In 1953, Salk reported these findings in the Journal of the American
Medical Association. In April, 1954, nationwide testing of the Salk
vaccine began, via the mass vaccination of American schoolchildren.
The results of the trial were electrifying. The vaccine was safe,
and it greatly reduced the incidence of the disease. In fact, it was estimated
that Salk’s vaccine gave schoolchildren 60 to 90 percent protection
against polio.
Salk was instantly praised. Then, however, several cases of polio
occurred as a consequence of the vaccine. Its use was immediately
suspended by the U.S. surgeon general, pending a complete examination.
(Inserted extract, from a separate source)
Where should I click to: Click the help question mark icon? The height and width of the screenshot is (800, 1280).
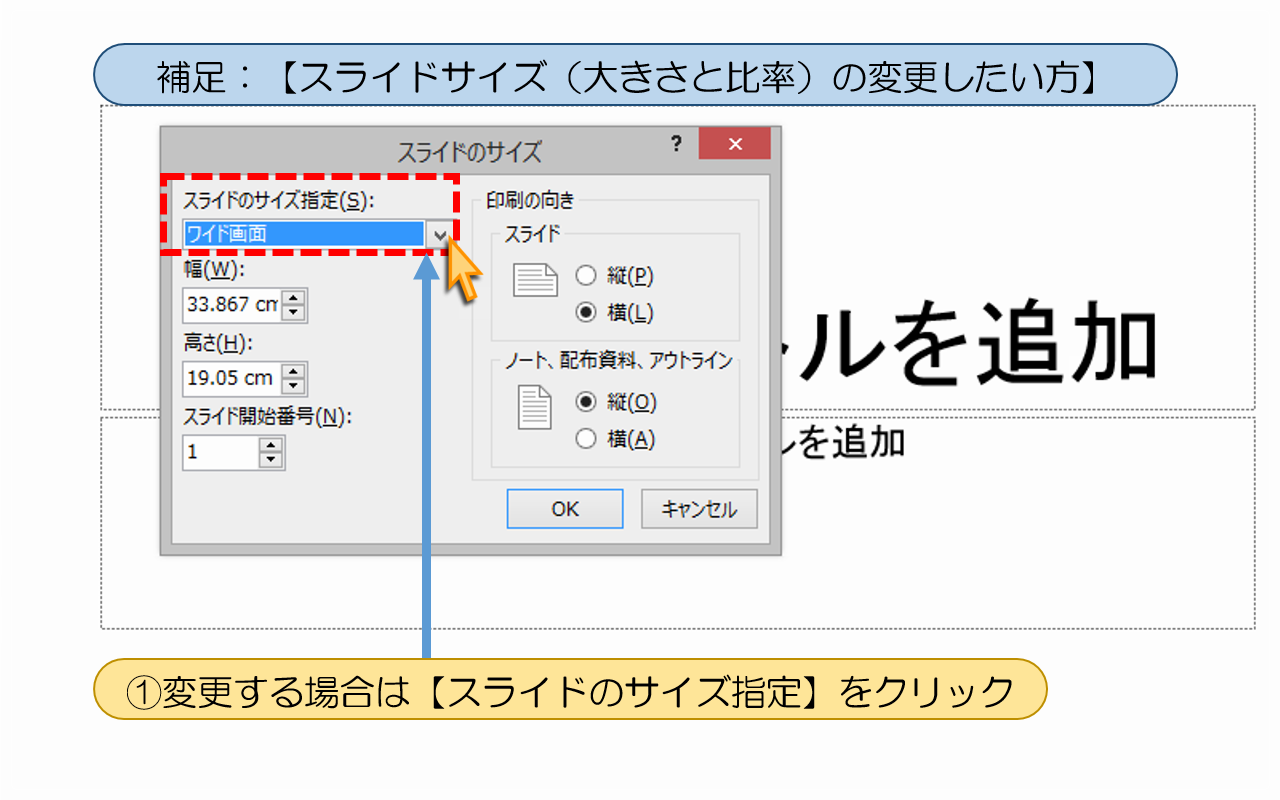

Soon, it was evident that all the cases of vaccine-derived polio
were attributable to faulty batches of vaccine made by one
pharmaceutical company. Salk and his associates were in no way responsible
for the problem. Appropriate steps were taken to ensure
that such an error would not be repeated, and the Salk vaccine was
again released for use by the public.
The first reports on the polio epidemic in the United States had
occurred on June 27, 1916, when one hundred residents of Brooklyn,
New York, were afflicted. Soon, the disease had spread. By August,
twenty-seven thousand people had developed polio. Nearly seven
thousand afflicted people died, and many survivors of the epidemic
were permanently paralyzed to varying extents. In New York City
alone, nine thousand people developed polio and two thousand
died. Chaos reigned as large numbers of terrified people attempted
to leave and were turned back by police. Smaller polio epidemics
occurred throughout the nation in the years that followed (for example,
the Catawba County, North Carolina, epidemic of 1944). A
particularly horrible aspect of polio was the fact that more than 70 percent of polio victims were small children. Adults caught it too;
the most famous of these adult polio victims was U.S. President
Franklin D. Roosevelt. There was no cure for the disease. The best
available treatment was physical therapy.
As of August, 1955, more than four million polio vaccines had
been given. The Salk vaccine appeared to work very well. There were
only half as many reported cases of polio in 1956 as there had been in
1955. It appeared that polio was being conquered. By 1957, the number
of cases reported nationwide had fallen below six thousand.
Thus, in two years, its incidence had dropped by about 80 percent.
This was very exciting, and soon other countries clamored for the
vaccine. By 1959, ninety other countries had been supplied with the
Salk vaccine.Worldwide, the disease was being eradicated. The introduction
of an oral polio vaccine by Albert Bruce Sabin supported
this progress.
Salk received many honors, including honorary degrees from
American and foreign universities, the LaskerAward, a Congressional
Medal for Distinguished Civilian Service, and membership in
the French Legion of Honor, yet he received neither the Nobel Prize
nor membership in the American National Academy of Sciences. It
is believed by many that this neglect was a result of the personal antagonism
of some of the members of the scientific community who
strongly disagreed with his theories of viral inactivation.